How to fix Random seed in Gradient tape

Yuki_Nat · November 8, 2021, 3:18am

How to fix random seed to calculate gradient (gradient tape)?

[Environment]
OS: Windows 10
Tensorflow 2.6.0

[Issue]
I show GradCAM image like this sample code.
https://keras.io/examples/vision/grad_cam/

It uses GradientTape to get gradient, and the result is different each time in spite of same source image and logit values of inference.
So heatmap image is different in each time with this issue.

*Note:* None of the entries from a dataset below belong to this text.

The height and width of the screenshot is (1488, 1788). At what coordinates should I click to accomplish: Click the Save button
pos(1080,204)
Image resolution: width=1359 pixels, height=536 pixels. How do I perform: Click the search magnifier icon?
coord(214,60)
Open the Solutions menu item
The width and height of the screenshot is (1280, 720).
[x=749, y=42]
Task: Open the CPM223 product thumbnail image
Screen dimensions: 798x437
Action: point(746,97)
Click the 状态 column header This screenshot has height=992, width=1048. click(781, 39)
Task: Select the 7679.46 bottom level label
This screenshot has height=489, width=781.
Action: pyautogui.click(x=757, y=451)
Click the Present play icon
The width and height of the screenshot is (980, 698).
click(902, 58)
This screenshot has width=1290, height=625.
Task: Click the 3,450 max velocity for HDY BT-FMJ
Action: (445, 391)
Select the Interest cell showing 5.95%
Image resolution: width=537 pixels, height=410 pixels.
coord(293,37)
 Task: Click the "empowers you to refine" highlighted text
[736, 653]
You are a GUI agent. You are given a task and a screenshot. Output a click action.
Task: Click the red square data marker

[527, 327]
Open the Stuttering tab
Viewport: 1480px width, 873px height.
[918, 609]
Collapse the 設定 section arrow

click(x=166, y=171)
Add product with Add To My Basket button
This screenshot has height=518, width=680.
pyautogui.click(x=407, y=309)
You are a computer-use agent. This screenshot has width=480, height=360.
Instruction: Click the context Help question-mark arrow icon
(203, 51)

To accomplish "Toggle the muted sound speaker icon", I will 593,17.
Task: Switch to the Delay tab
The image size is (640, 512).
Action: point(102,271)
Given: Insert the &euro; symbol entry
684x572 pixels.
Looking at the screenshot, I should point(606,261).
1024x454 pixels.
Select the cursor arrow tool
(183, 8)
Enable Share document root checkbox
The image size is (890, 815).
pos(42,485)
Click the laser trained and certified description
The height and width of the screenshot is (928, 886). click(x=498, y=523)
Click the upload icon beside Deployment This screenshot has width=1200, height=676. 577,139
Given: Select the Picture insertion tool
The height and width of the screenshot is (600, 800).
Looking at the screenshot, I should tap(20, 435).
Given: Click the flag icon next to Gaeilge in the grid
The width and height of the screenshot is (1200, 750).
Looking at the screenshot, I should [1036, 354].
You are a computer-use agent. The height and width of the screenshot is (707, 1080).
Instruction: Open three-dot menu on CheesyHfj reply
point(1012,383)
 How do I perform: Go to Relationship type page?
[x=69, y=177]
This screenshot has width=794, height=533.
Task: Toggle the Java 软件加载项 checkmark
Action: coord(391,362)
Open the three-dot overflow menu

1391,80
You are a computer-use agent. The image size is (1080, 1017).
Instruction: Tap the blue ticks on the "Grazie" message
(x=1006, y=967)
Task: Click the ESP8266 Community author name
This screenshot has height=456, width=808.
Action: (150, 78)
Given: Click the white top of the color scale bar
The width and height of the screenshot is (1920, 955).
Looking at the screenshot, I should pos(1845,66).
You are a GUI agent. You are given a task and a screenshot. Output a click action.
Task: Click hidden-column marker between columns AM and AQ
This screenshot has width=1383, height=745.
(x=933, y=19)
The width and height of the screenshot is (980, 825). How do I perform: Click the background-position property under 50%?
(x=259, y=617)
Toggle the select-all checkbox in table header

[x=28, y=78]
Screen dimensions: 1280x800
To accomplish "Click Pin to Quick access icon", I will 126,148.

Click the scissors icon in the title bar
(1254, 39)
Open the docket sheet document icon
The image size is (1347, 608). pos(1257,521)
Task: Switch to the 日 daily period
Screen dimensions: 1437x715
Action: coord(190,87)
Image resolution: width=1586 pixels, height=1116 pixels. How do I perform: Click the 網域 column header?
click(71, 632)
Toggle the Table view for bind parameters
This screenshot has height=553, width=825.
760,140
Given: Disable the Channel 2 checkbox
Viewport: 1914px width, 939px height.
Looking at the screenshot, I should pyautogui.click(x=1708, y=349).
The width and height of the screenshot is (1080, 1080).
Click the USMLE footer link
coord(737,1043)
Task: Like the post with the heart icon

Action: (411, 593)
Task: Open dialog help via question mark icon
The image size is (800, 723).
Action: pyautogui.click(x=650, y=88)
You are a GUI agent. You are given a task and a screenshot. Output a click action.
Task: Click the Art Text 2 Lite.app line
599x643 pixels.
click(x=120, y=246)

I fixed random seed like below, but I couldn’t fix random seed for gradient tape.

import os
import random
os.environ[‘TF_DETERMINISTIC_OPS’] = ‘1’
SEED = 42
random.seed(SEED)
np.random.seed(SEED)
tf.random.set_seed(SEED)
os.environ[“PYTHONHASHSEED”] = str(SEED)

Calc gradient and Get heatmap like below:

def make_gradcam_heatmap(img_array, model, last_conv_layer_name, pred_index=None):
with tf.GradientTape() as tape:
last_conv_layer_output, preds = grad_model(img_array)#this preds’ value is same in every time with fix random seed
if pred_index is None:
pred_index = tf.argmax(preds[0])
class_channel = preds[:, pred_index]
# This is the gradient of the output neuron (top predicted or chosen)
# with regard to the output feature map of the last conv layer
grads = tape.gradient(class_channel, last_conv_layer_output)

Bhack · November 8, 2021, 4:51pm

Do you have a minimized standalone gist or colab to reproduce this?

Yuki_Nat · November 9, 2021, 3:56am

Thank you for reply Bhack.
I’m sorry but I can’t upload notebook.

I realized that the original Keras example works same every time, even if I changed the model “xception” to “VGG16”. But my model is not so.
My model is transfer-trained, which based on VGG16.

I found the cause of random is difference of model.
So I would like to change my question to "How to get same result of layers every time?"

Detail:
I found [last_conv_layer_output] makes the difference:

def make_gradcam_heatmap(img_array, model, last_conv_layer_name, pred_index=None):
    ............
    last_conv_layer_output, preds = grad_model(img_array)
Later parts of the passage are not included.